Except for being a comedy about divorced Manhattan professionals who find themselves living in disharmony in the same eight-room apartment, the two productions have little in common. Dan Rowlands, then a newcomer, directed the 2011 Odd Couple with his father Steve. The Rowlands’ motive then was to prove that supposedly shopworn properties could be brought back to life. J. Brazill as Oscar Madison and Gerrit Vander Werff as Felix Unger were both in top form. Different as the conception was then, Rowlands is still around and serves as the lighting designer for this mounting.

Director Heather J. Roach, a founding member of the company in both manifestations, pays more attention to the physical. The finished set, with 1960s-era lime green walls by Christopher J. Lupia, comes with five slammable doors. Not only are body set and movement as important as the delivery of Simon’s gag-filled lines, but the poker players can get up from the table, run around the room, and scamper under the table.

This interpretation pushes away all previous Oscar and Felixes from the movies and TV series and starts fresh. John Melvin’s Oscar is given to slow burns and explosive anger, as if the character’s threats to murder Eric Feldstein’s Felix should be taken literally. Although Melvin brings extensive credits (including opera), there’s no established persona to play against. Instead, there’s a kind of Ralph Kramden-esque fury. Melvin and Roach also downplay Oscar’s lethal irony. One of the play’s most celebrated lines, “Either very new cheese or very old meat,” slips by without a laugh.

Director Roach and Eric Feldstein take literally the suggestion from the poker players that Felix is in some danger of committing suicide at the breakup of his marriage. Feldstein gives Felix a face so wrenched in grief that he might just have emerged from a bombed Syrian apartment building. Eventually, this gives Felix mileage with the Pigeon sisters, but in the short run it feels cruel to laugh at his obsessive compulsiveness. An experienced comic player, Feldstein recovers Felix’s balance and reaches his most sublime moment swanning while vacuuming at the beginning of the third act.

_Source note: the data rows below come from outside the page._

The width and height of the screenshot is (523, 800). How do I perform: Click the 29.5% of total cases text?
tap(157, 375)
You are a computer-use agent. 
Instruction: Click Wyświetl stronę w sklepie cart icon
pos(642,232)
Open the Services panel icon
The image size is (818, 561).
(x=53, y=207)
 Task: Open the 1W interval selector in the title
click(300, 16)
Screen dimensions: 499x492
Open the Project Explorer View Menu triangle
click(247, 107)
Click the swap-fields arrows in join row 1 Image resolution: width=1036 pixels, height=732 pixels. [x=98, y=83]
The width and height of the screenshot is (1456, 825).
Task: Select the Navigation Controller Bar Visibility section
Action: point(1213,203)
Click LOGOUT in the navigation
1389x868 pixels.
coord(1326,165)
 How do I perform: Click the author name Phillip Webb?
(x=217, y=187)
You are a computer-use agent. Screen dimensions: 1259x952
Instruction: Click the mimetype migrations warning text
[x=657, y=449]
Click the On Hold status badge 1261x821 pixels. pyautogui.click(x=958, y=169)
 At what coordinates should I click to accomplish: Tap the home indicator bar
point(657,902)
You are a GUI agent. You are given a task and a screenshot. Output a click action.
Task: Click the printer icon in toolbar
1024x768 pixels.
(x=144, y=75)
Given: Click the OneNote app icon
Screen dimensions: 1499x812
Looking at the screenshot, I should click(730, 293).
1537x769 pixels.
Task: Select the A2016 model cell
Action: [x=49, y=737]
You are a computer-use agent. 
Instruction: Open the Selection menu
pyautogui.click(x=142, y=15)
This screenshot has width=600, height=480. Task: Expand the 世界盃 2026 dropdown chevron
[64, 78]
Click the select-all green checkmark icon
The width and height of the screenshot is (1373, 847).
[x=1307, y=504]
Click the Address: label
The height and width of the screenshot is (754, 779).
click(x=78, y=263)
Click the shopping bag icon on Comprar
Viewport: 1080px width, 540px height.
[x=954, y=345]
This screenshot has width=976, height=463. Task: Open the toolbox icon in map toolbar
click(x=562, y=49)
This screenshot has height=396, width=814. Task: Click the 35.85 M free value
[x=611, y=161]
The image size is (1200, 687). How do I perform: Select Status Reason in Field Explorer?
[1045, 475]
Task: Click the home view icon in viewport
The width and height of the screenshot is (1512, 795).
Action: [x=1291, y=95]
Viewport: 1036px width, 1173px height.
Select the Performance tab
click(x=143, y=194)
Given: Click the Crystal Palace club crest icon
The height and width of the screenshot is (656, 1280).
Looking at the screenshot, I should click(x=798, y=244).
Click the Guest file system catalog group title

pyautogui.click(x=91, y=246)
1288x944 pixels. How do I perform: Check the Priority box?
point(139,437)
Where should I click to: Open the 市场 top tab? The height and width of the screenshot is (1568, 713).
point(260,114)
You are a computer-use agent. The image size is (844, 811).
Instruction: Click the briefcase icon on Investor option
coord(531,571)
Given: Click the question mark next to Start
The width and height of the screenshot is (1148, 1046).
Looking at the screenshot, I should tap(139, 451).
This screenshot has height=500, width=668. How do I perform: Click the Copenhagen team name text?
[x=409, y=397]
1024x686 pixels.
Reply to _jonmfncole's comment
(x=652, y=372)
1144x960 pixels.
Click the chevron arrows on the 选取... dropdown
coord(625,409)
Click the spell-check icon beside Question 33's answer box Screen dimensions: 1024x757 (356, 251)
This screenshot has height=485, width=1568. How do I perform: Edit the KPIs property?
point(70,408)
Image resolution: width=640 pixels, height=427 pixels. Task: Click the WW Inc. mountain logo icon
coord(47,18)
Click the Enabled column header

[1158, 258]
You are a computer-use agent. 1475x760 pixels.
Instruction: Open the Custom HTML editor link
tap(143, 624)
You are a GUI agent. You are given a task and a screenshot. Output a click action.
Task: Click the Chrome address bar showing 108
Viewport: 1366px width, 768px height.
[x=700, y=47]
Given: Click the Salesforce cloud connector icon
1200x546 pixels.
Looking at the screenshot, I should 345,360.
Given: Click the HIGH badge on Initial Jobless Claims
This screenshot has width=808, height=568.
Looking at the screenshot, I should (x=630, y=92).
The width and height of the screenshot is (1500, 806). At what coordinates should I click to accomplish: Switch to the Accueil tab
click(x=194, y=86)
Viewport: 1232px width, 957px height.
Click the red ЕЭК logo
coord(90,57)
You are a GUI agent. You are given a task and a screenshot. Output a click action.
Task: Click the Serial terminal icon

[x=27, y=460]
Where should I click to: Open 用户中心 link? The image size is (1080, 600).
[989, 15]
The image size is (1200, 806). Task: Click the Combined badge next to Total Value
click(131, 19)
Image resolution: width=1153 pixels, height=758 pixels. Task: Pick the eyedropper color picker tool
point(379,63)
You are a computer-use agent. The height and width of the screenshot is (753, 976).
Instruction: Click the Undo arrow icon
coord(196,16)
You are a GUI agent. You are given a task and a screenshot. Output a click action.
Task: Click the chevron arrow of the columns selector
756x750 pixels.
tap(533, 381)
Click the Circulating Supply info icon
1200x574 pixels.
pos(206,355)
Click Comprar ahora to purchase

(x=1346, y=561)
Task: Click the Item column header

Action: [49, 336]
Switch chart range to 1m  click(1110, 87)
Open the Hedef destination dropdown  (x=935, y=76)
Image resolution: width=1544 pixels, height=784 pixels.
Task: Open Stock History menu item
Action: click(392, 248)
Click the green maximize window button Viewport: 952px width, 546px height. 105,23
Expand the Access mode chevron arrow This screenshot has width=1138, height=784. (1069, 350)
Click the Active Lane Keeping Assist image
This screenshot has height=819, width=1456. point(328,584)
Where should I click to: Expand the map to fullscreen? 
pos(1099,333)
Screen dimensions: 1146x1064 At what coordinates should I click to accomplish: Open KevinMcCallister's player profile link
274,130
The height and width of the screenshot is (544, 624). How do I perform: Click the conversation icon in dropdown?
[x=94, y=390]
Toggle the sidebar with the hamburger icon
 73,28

The showstopping innovation in this production is the elevation of those British imports, the Pigeon sisters. Neither Karen Greenfield (Cecily) nor Libby Montecalvo (Gwendolyn) has an established record as a comedienne; Greenfield’s bio stresses her work as a set painter. What Roach, a sympathetic female director, has done is to recreate the girls from the ground up, with plenty of body English (yes, that’s the word) and a saucy sexiness. Gwen tells the boys she likes to cool off in the heat wave by sitting in the altogether and letting breezes from an open refrigerator waft over her. Roach has at last explicated the hidden joke in the script: The sisters are named for the two damsels in Oscar Wilde’s The Importance of Being Earnest.

Roach’s efforts to rethink The Odd Couple are evident from the beginning with the poker players in the first act. Cigar-chomping Jim Magnarelli as Speed and the all-business Chris Shepherd as Roy have the requisite jack-hammer Gotham delivery that so many Simon lines require and might also fit in a production of, say, Guys and Dolls. They get every last laugh the words will allow. As Vinnie, however, usually seen as a henpecked, sniveling wimp, Roach has cast tall, comely Derek Potocki. He’s the first Vinnie to look like a leading man, but he still delivers.

To separate Murray the cop and make him more sympathetic than the others, Roach has called on soft-spoken Phil Brady, who surprised many people as Lennie in Of Mice and Men. He doesn’t talk like a hard-edged New Yorker, increasing the response when he cracks the whip in his own tempo.

The Odd Couple has been one of the most-often produced American stage comedies of the last half-century. This Central New York Playhouse revival demonstrates why.